**** Given data ****

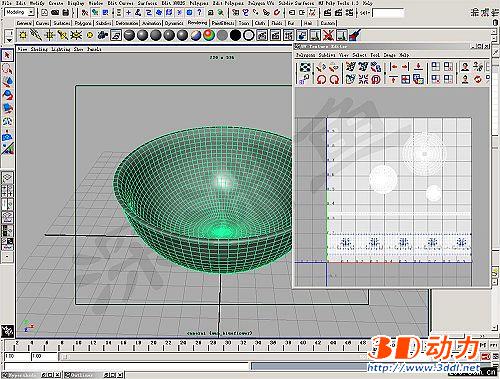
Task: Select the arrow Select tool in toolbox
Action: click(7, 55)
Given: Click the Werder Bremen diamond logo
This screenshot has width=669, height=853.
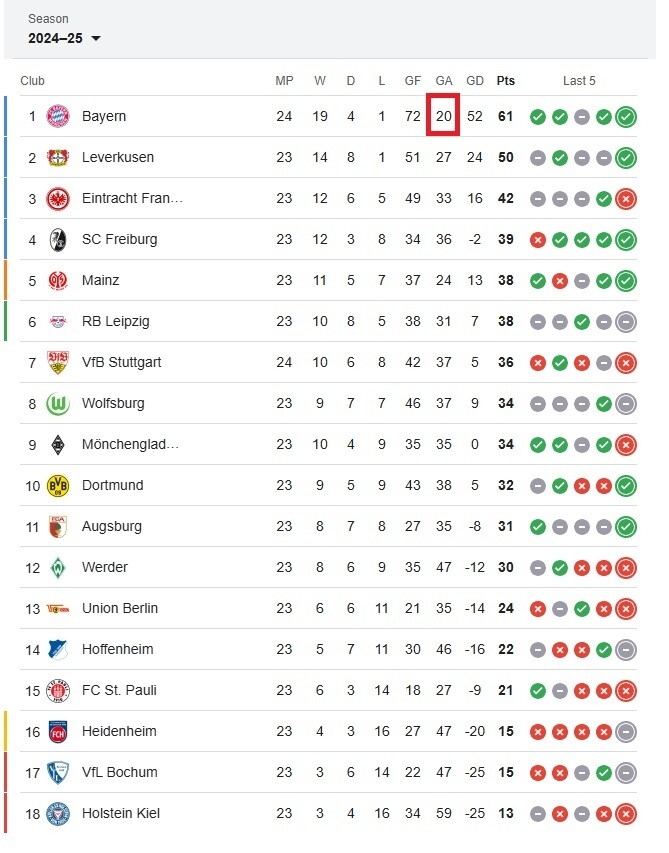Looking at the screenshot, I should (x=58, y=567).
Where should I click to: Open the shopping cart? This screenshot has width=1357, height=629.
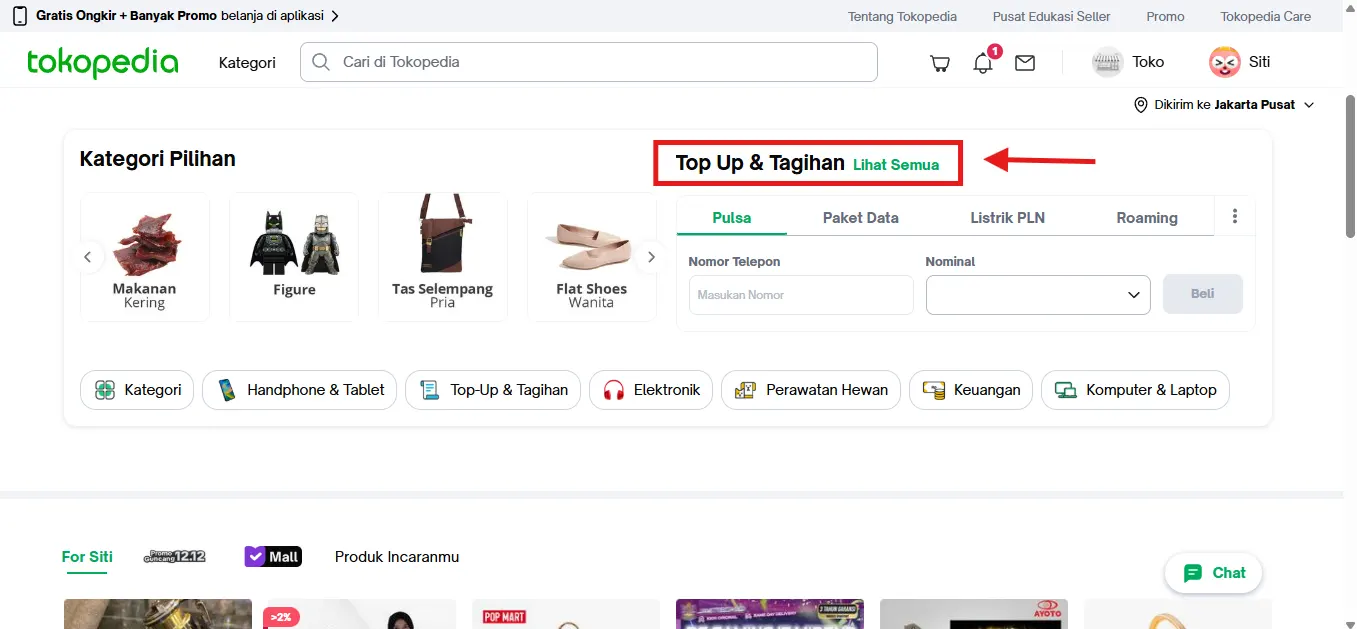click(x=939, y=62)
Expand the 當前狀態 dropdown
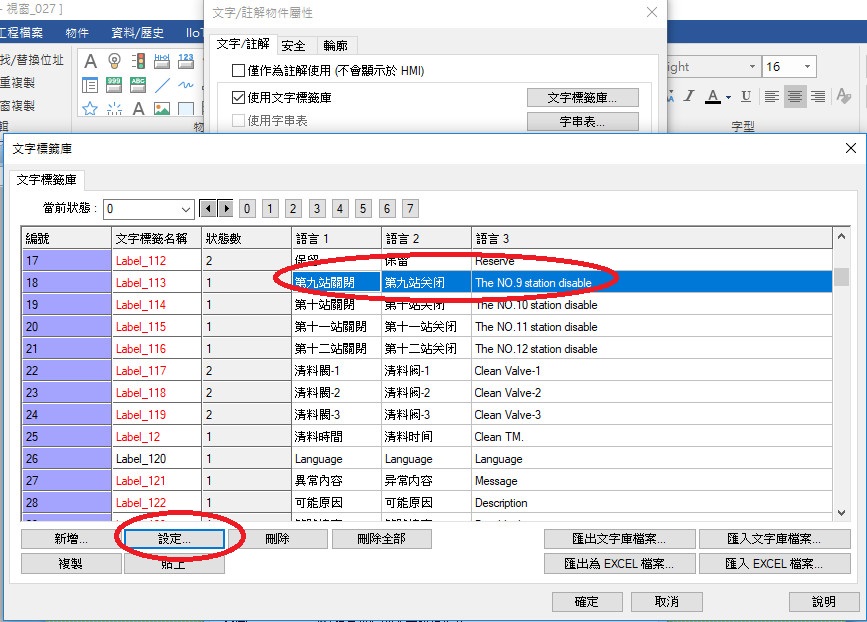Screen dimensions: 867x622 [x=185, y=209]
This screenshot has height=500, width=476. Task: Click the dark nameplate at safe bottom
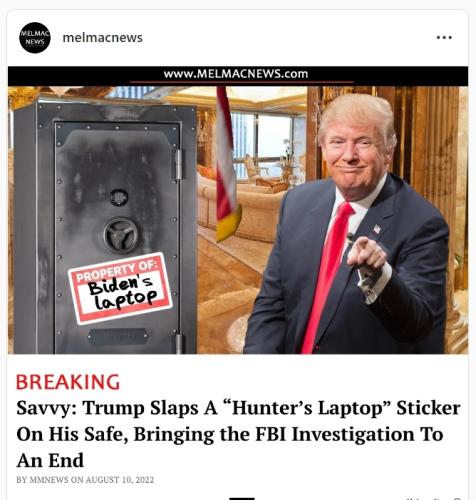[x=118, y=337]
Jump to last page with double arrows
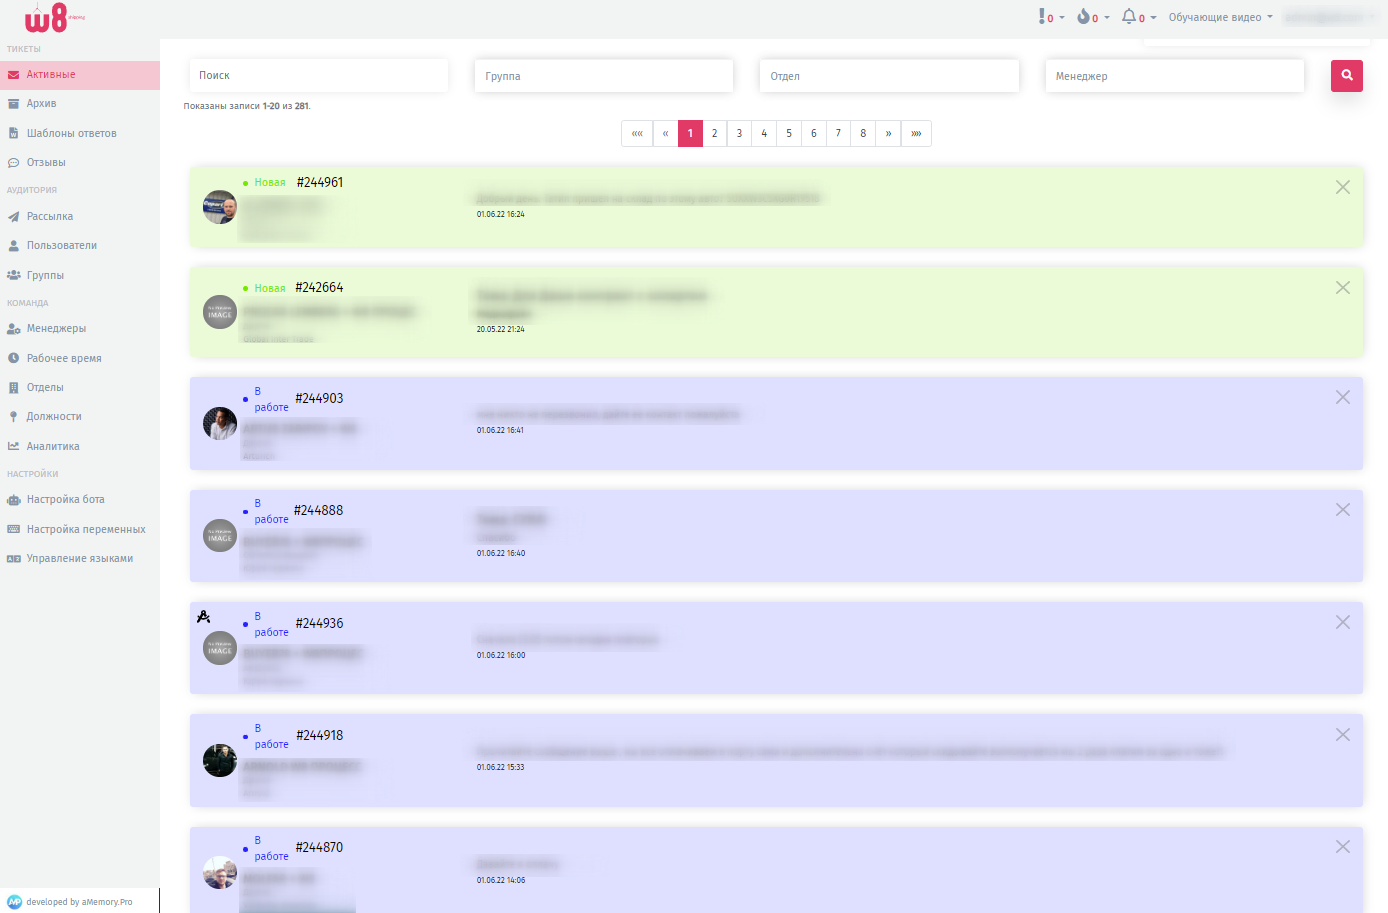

****

Work instruction: Return the lines exactly, from the one containing "Expand the 當前狀態 dropdown" through the last line above, including both ends and excluding every picture.

Exercise response:
Expand the 當前狀態 dropdown
Screen dimensions: 867x622 [x=185, y=209]
This screenshot has height=500, width=476. Task: Click the dark nameplate at safe bottom
[x=118, y=337]
Jump to last page with double arrows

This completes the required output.